:: Excerpt ::

4 minute read

About a year ago, I wrote a blog on how to leverage Databricks AI Functions for some exciting use cases. Within the last few months, ai_parse_document has been released and it allows you to perform OCR on your documents in Unity Catalog.

Prior to this feature coming out in Databricks, we leveraged Azure AI Document Intelligence quite heavily to OCR checks and contracts.

Document Intelligence worked great, and I have no complaints about the service. The biggest challenge was the development/technical overhead associated with integrating with that service. Following along with the principles laid out in The Art of Keeping Things Simple, we were trying to find ways to reduce our tool sprawl and the burden on the engineers to maintain another integration.

For this reason, AI Parse was very intriguing. I wanted to spend some time in this blog going through some initial findings.


🤷‍♂️ What is ai_parse_document()

First, let’s understand what ai_parse_document() is exactly. According to the Databricks official docs:

The ai_parse_document() function invokes a state-of-the-art generative AI model from Databricks Foundation Model APIs to extract structured content from unstructured documents.

It basically OCRs our unstructured data.

But what does this mean exactly?

OCR (Optical Character Recognition) is the process of converting text from images, scanned documents, or PDFs into machine-readable data. In this case, ai_parse_document() takes unstructured data and converts it to markdown. Modern AI models can go beyond simple character recognition and:

  • 📑 Preserve structure (tables, forms, and hierarchies instead of flat text) by converting the text to markdown format.

:::
:: Given information ::

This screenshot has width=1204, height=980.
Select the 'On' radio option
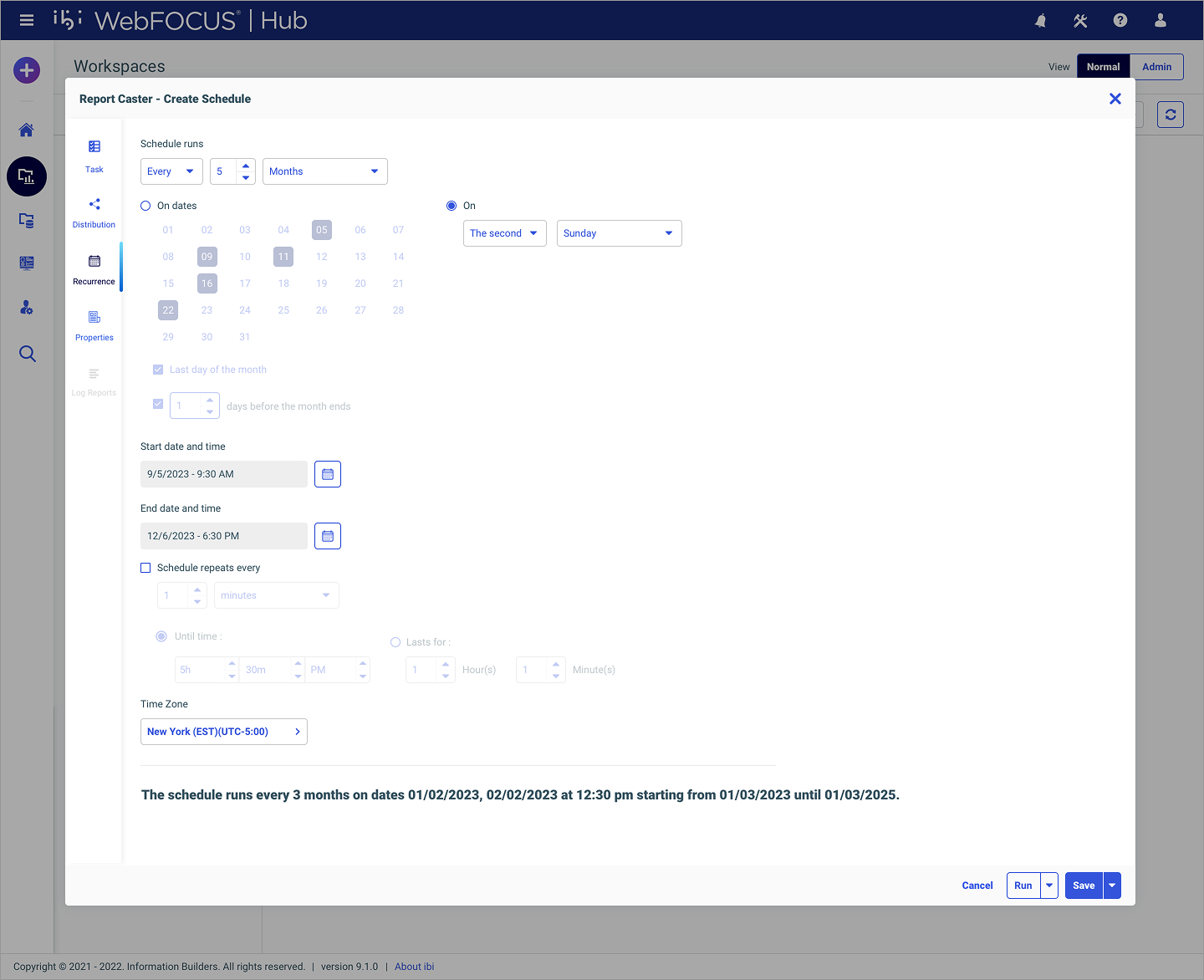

:::

▸ Task directions: According to the blog post on ai_parse_document, which service did the author's team rely on to OCR checks and contracts before this feature came out?

▸ Written solution: Azure AI Document Intelligence